Dataset extract:

----------------

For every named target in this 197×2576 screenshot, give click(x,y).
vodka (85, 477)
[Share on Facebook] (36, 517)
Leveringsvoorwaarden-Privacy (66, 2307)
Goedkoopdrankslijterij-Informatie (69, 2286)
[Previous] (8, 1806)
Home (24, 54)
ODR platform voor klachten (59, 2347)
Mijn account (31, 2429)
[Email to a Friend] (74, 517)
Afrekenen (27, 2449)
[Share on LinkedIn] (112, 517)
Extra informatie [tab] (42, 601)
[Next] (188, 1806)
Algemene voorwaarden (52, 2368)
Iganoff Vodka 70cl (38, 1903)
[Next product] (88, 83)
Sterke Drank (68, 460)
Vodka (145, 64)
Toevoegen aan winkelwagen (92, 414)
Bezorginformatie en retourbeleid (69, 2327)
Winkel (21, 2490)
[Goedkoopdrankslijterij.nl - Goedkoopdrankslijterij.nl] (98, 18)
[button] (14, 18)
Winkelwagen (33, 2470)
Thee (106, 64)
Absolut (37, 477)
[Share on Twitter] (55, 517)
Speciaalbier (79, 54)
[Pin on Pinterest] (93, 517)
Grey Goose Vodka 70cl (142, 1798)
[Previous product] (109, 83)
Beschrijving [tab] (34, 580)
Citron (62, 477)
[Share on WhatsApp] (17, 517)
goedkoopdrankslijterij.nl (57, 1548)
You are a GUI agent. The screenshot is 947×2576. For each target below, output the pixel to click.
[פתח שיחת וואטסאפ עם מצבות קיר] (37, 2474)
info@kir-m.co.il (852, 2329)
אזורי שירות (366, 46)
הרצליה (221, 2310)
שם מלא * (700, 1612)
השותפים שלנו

----------------

Directions: Output, from the data above, the lines from the line with "Vodka (145, 64)" to the line with "אזורי שירות (366, 46)" exactly as they stand, both ends included and nothing else.

Written response:
Vodka (145, 64)
Toevoegen aan winkelwagen (92, 414)
Bezorginformatie en retourbeleid (69, 2327)
Winkel (21, 2490)
[Goedkoopdrankslijterij.nl - Goedkoopdrankslijterij.nl] (98, 18)
[button] (14, 18)
Winkelwagen (33, 2470)
Thee (106, 64)
Absolut (37, 477)
[Share on Twitter] (55, 517)
Speciaalbier (79, 54)
[Pin on Pinterest] (93, 517)
Grey Goose Vodka 70cl (142, 1798)
[Previous product] (109, 83)
Beschrijving [tab] (34, 580)
Citron (62, 477)
[Share on WhatsApp] (17, 517)
goedkoopdrankslijterij.nl (57, 1548)
You are a GUI agent. The screenshot is 947×2576. For each target below, output the pixel to click.
[פתח שיחת וואטסאפ עם מצבות קיר] (37, 2474)
info@kir-m.co.il (852, 2329)
אזורי שירות (366, 46)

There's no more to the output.